- Diocese: Diocese of Tournai
- See: Notre-Dame de Tournai
- Appointed: 1829
- Predecessor: Vacant (1819–1829)
- Successor: Gaspard-Joseph Labis (1835–1872)
- Previous post: Dean of Hannut

Orders
- Ordination: June 1791
- Consecration: 25 October 1829

Personal details
- Born: 30 January 1767 Thieu, County of Hainaut, Austrian Netherlands
- Died: 27 July 1834 (aged 67) Tournai, Province of Hainaut, Kingdom of Belgium
- Education: Collège de Roeulx
- Alma mater: Old University of Leuven
- Motto: Deus mihi adjutor

= Jean Joseph Delplancq =

Jean Joseph Delplancq (1767–1834) was a 19th-century bishop of Tournai and one of the founders of the Catholic University of Leuven.

==Life==
Delplancq was born in Thieu on 30 January 1767. He was educated at the college in Le Rœulx and at the Old University of Leuven.

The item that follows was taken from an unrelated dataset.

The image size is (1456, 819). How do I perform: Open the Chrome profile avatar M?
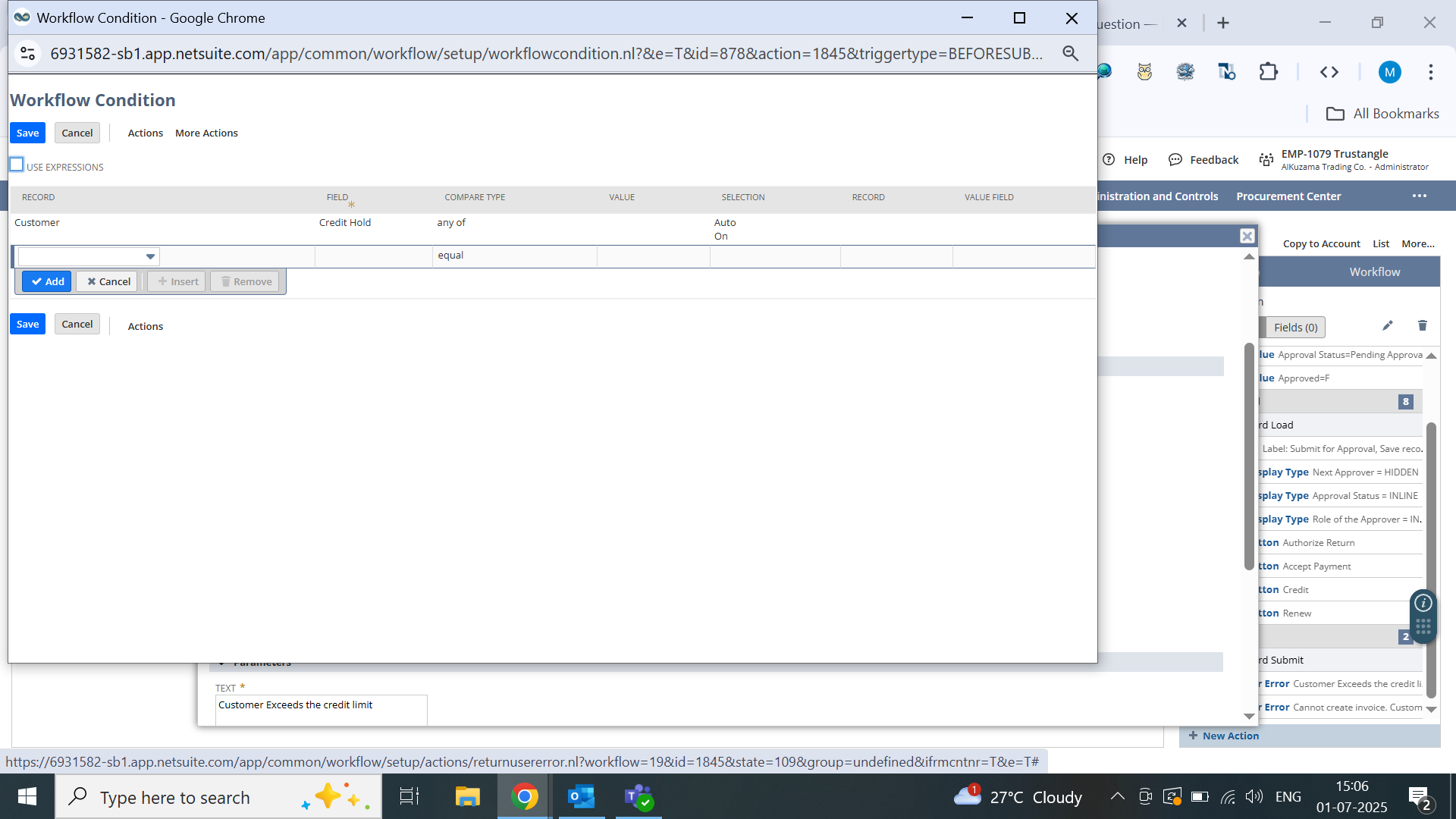1391,72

He was ordained to the priesthood in 1791, was appointed parish priest in Ville-en-Hesbaye in 1803, and in 1827 became dean of Hannut. The diocese of Tournai had been vacant since 1819, and in 1829 he was appointed to the see. He was consecrated as bishop of Tournai on 25 October 1829. After the Belgian Revolution of 1830 had guaranteed freedom of association and freedom of education, he established schools run by the De La Salle Brothers in Tournai, Peruwelz and Mons. He was among the founders of the Catholic University of Mechelen in 1834 (moved to Leuven in 1835), convincing his fellow bishops that it would be best to seek papal approval before pressing ahead with the foundation. He died in Tournai on 27 July 1834.